[Wien] MPI execution without any SSH access?

Jan Oliver Oelerich jan.oliver.oelerich at physik.uni-marburg.de
Tue Aug 30 15:22:11 CEST 2016


Dear Wien2k users,

I am trying to set up Wien2k on a (mid-size) computation cluster running 
an SGE queueing system. Now, I am a bit confused as to how Wien2k spawns 
processes for MPI execution. I am used to the scheme, where mpirun takes 
care of spawning its processes across the nodes assigned to the job and 
automatically handles communication.
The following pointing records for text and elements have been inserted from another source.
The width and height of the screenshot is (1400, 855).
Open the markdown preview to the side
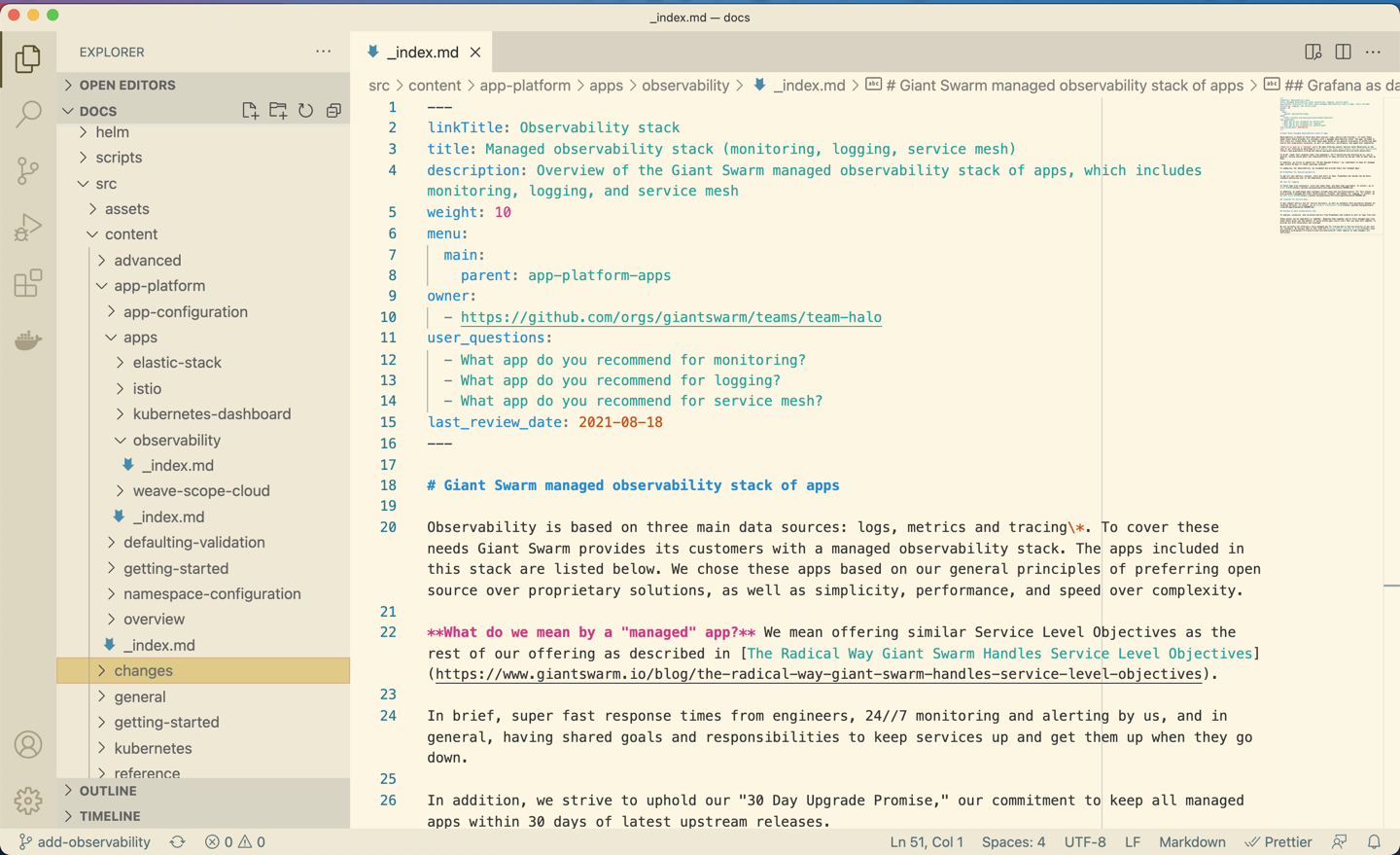pos(1312,52)
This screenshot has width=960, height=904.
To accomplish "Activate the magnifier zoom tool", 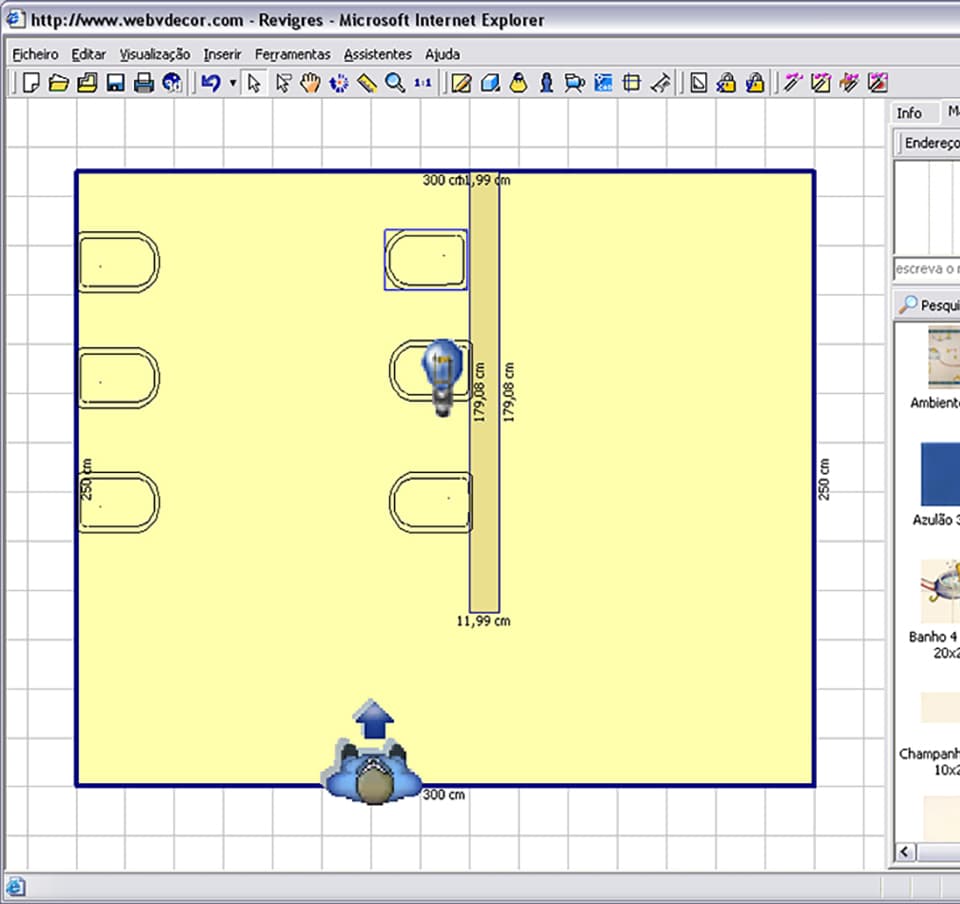I will point(395,83).
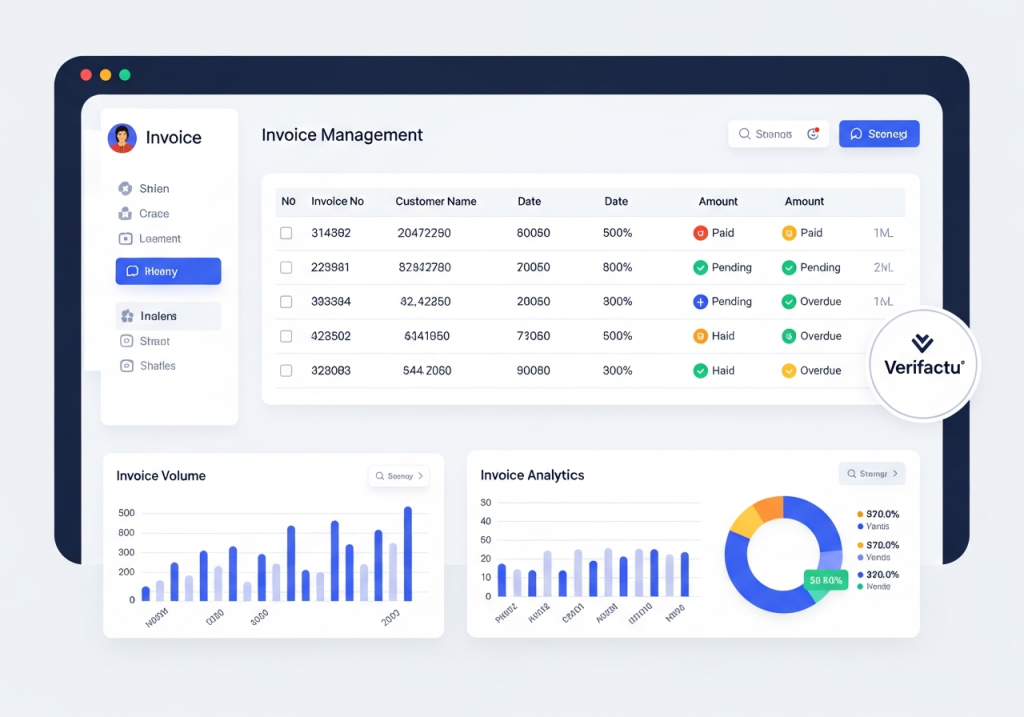Viewport: 1024px width, 717px height.
Task: Select the Shatles sidebar menu item
Action: click(x=157, y=366)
In the Wien2k documentation, 
however, it sounds as if the master process connects via SSH (or 
similar) to the other nodes and starts something.

I think I managed to compile and link everything correctly, but I am 
unable to run fine-grained parallel jobs. In the stderr (see below) I 
find, among other stuff I can't make any sense of, the following lines: 
"Host key verification failed.", which sounds like some SSH is failing.

Could you help me understand how MPI parallelization is handled in 
Wien2k and how I could debug my calls? Is SSH really necessary?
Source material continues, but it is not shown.